_What is needed_. Copy the rows below verbatim, from the first one down to and including the row that contains "click(x=96, y=271)". Leave the pictures out of your answer.

_Exercise material_.
►
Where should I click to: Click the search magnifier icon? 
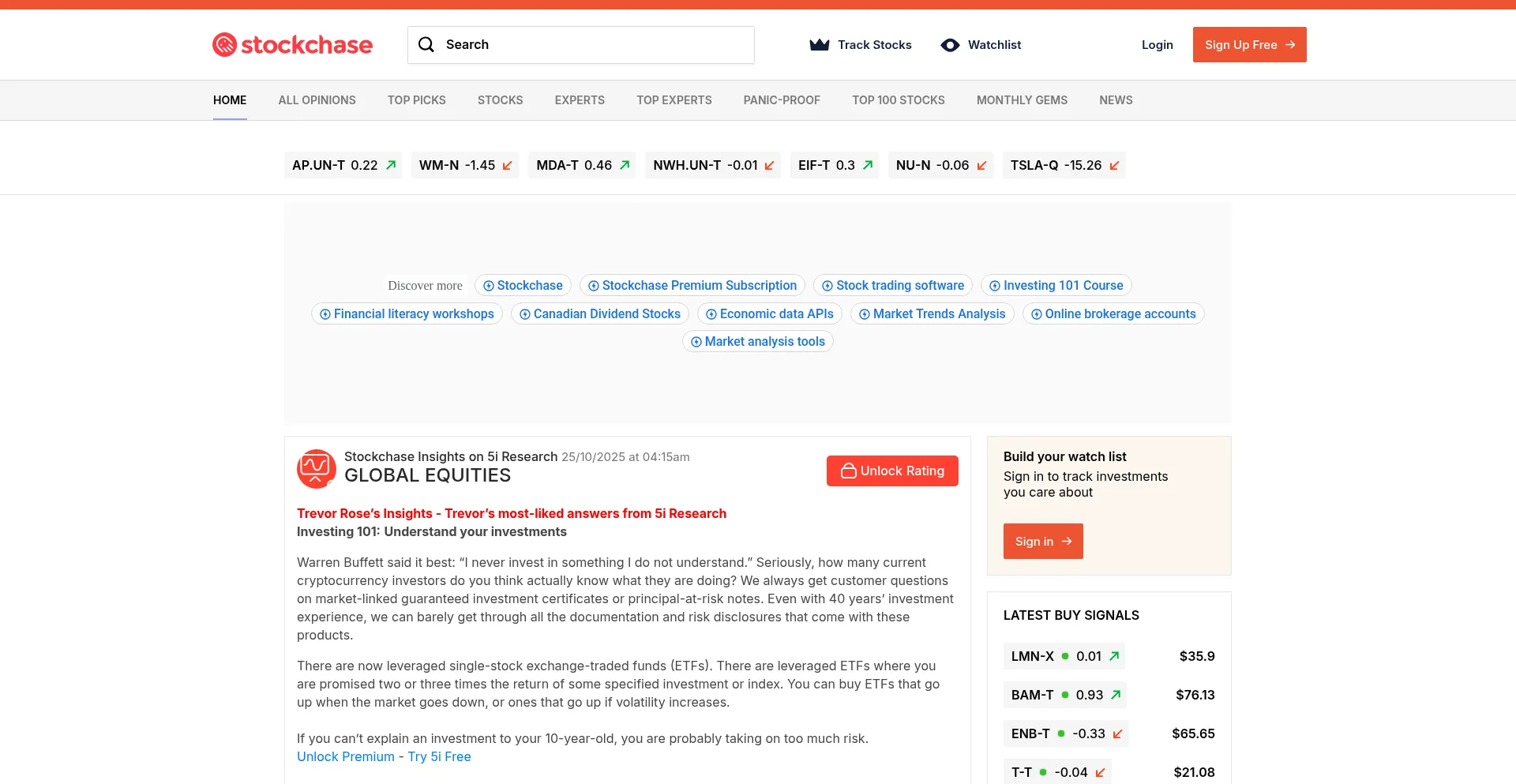[426, 45]
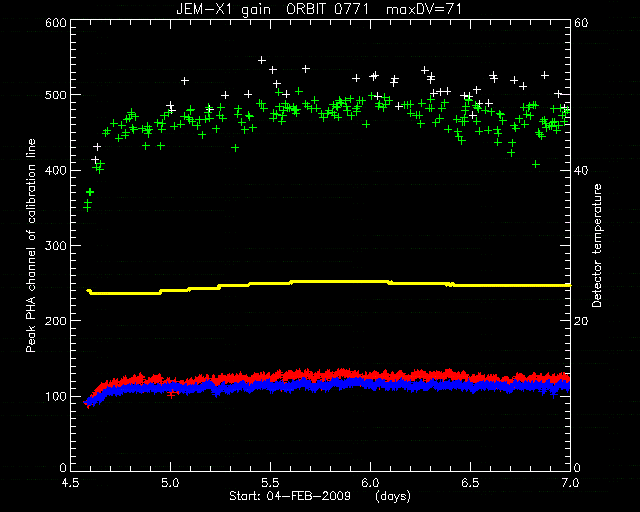Click the (days) x-axis unit label

pos(393,496)
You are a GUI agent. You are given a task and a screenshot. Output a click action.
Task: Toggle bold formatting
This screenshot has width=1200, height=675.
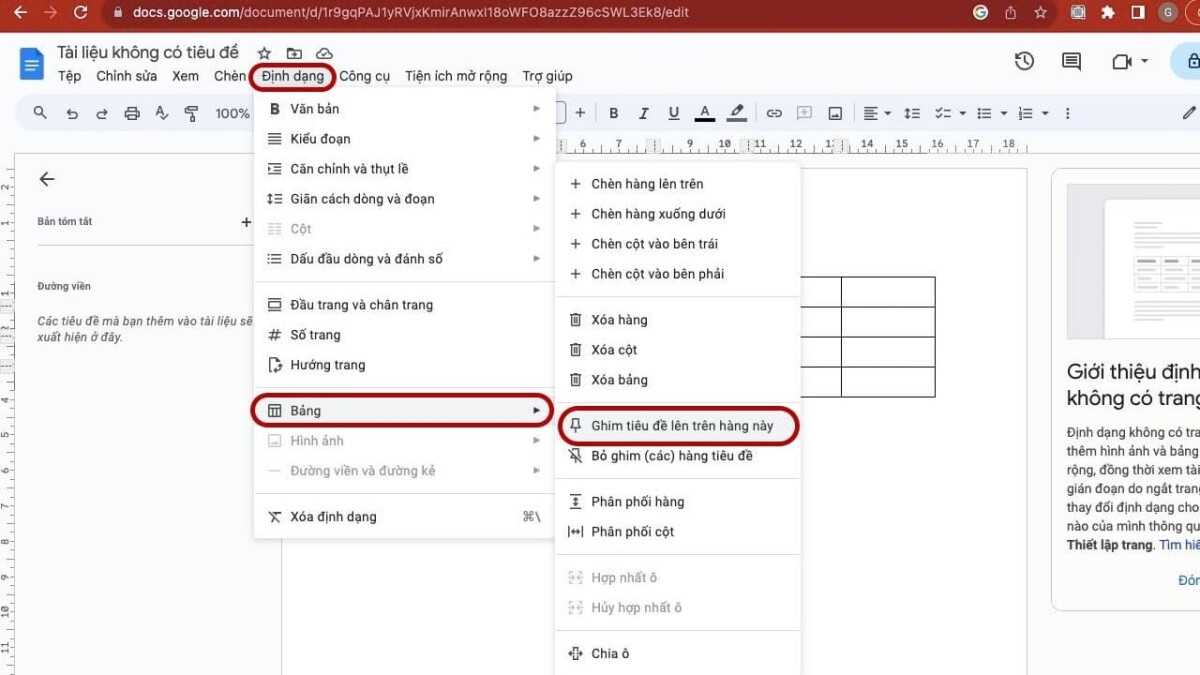pyautogui.click(x=613, y=113)
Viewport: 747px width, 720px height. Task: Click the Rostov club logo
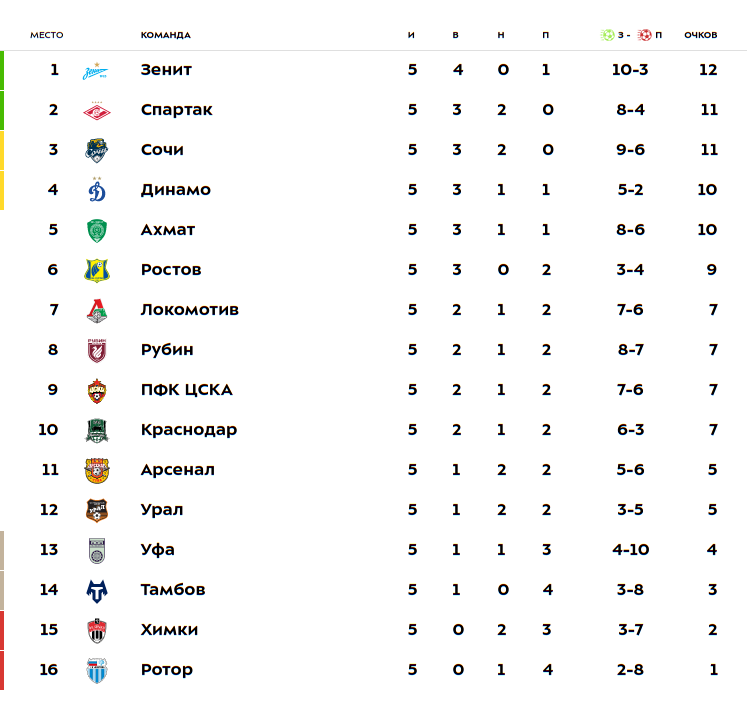click(x=96, y=271)
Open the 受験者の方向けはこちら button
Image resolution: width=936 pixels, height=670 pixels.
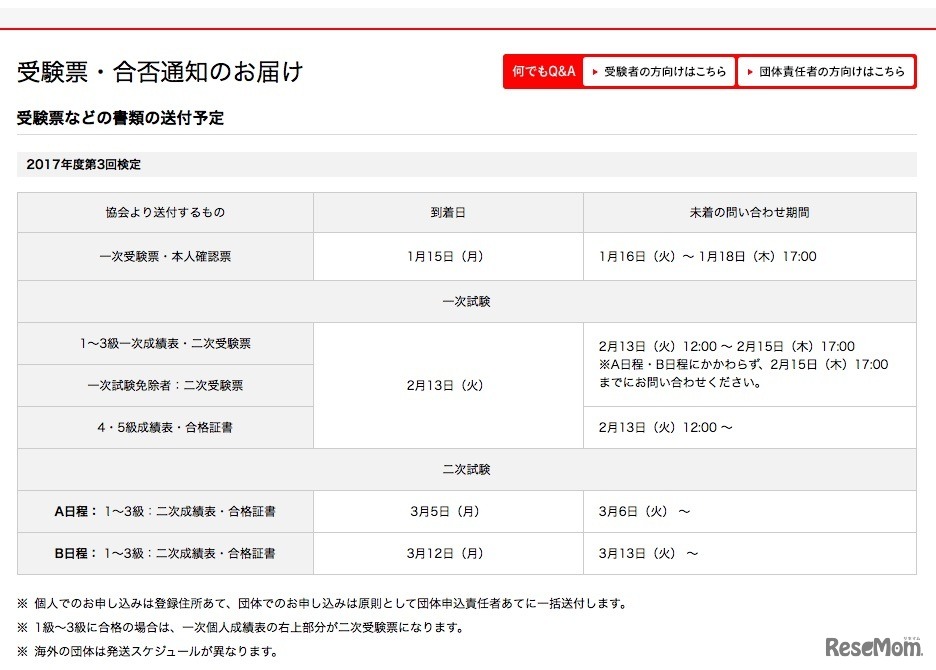point(658,71)
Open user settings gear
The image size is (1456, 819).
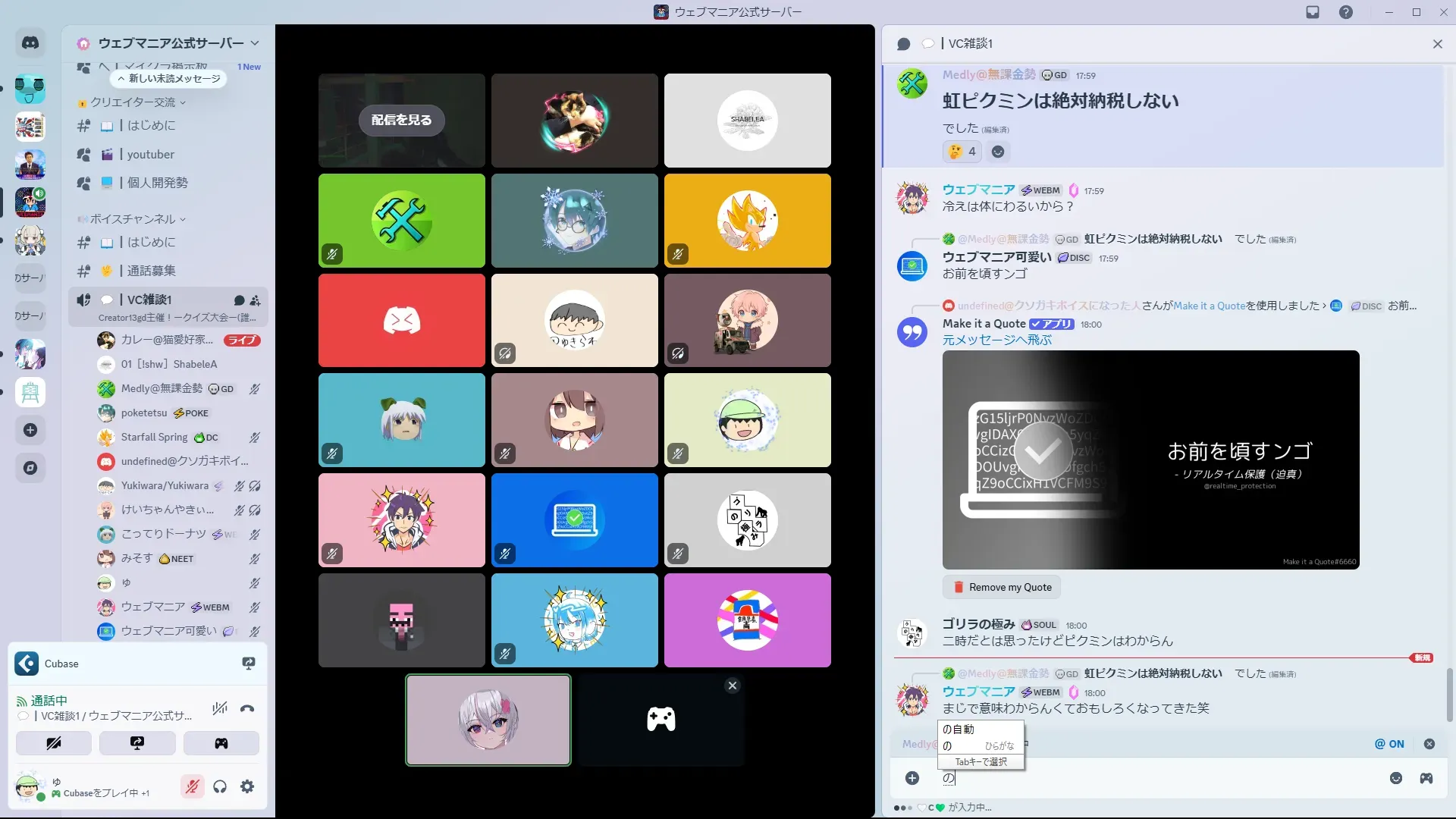(247, 787)
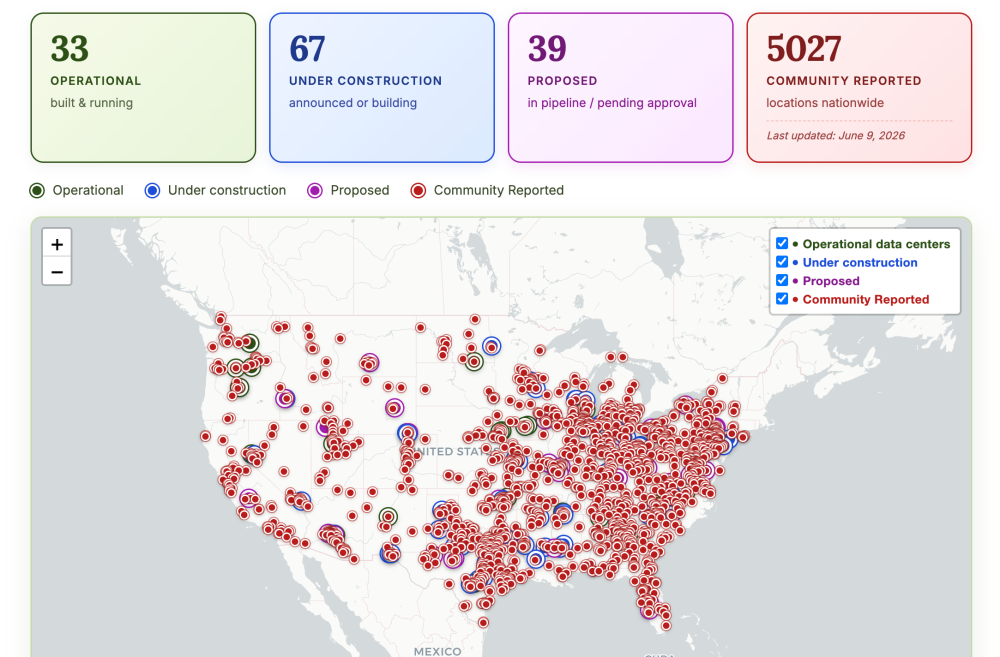
Task: Click the blue Under construction legend circle
Action: 152,190
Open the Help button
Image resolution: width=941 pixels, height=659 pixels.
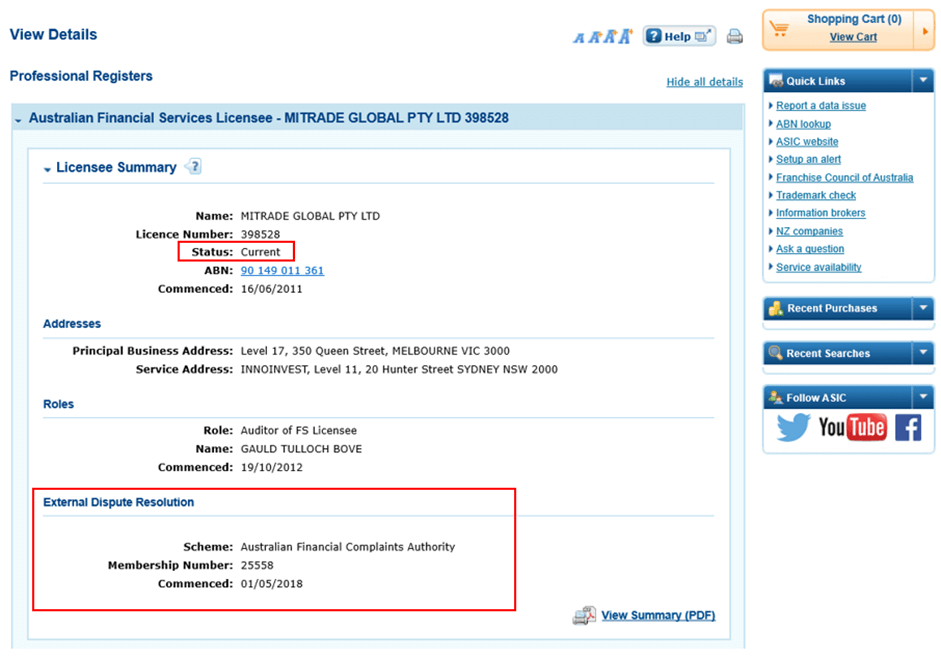click(x=678, y=36)
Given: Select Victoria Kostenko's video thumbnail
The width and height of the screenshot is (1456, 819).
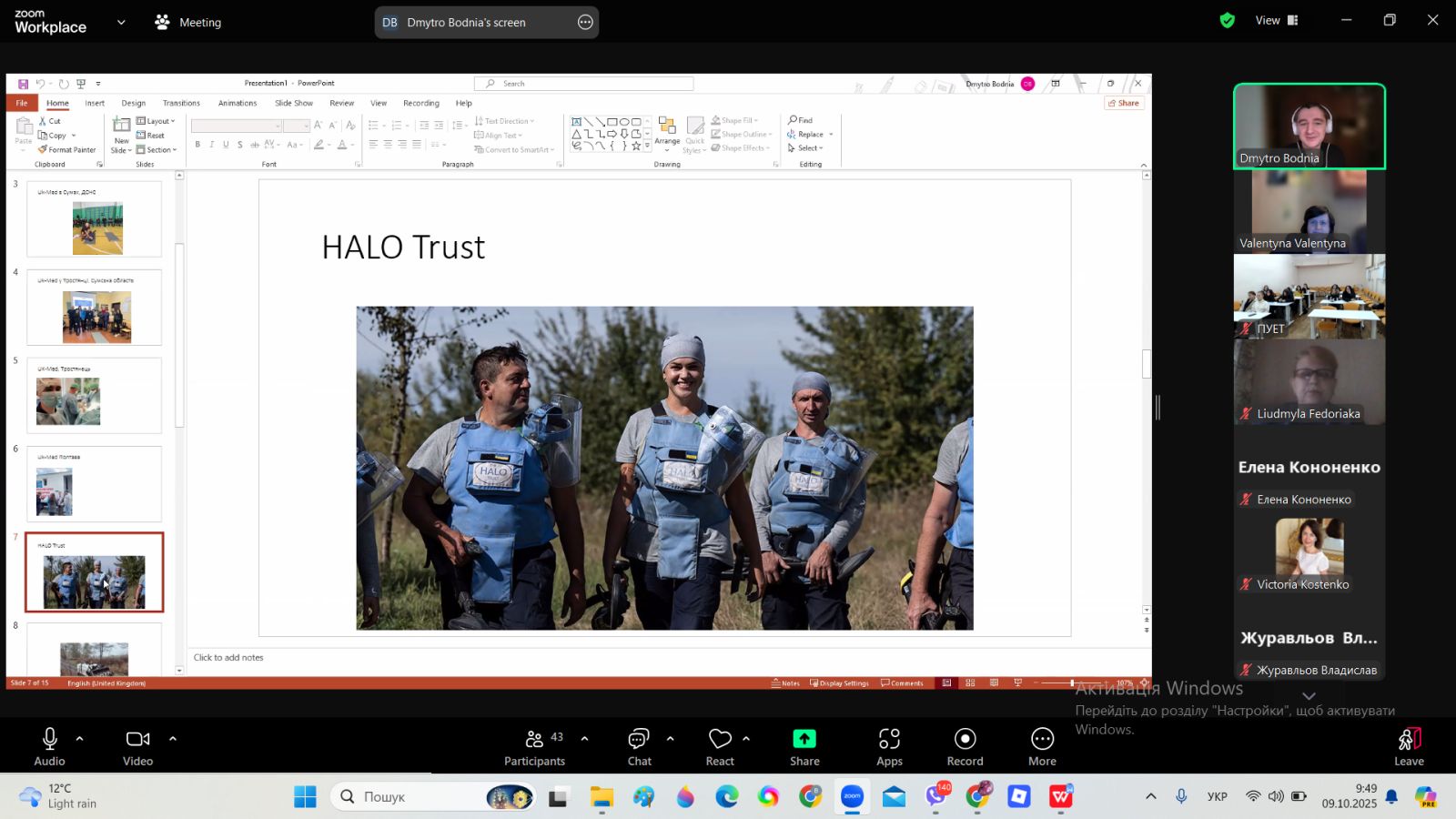Looking at the screenshot, I should [1309, 553].
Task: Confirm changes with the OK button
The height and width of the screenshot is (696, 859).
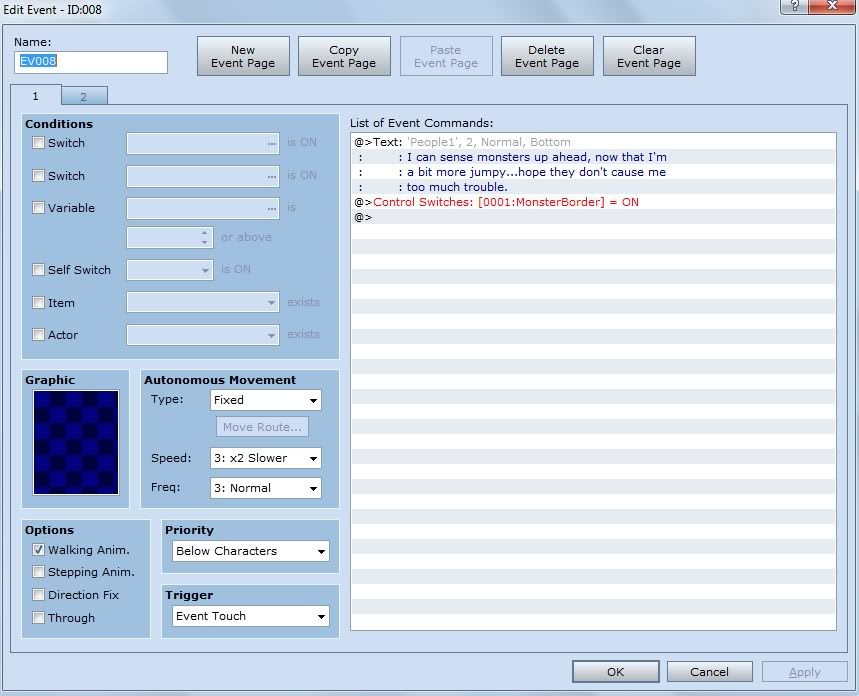Action: tap(615, 672)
◄
_Expected answer_.
Where should I click to: Click the search magnifier icon? 
[426, 45]
Click the (days) x-axis unit label

pos(393,496)
You are a GUI agent. You are given a task and a screenshot. Output a click action.
Task: Toggle bold formatting
This screenshot has width=1200, height=675.
pyautogui.click(x=613, y=113)
Viewport: 747px width, 720px height. Task: Click the Rostov club logo
click(x=96, y=271)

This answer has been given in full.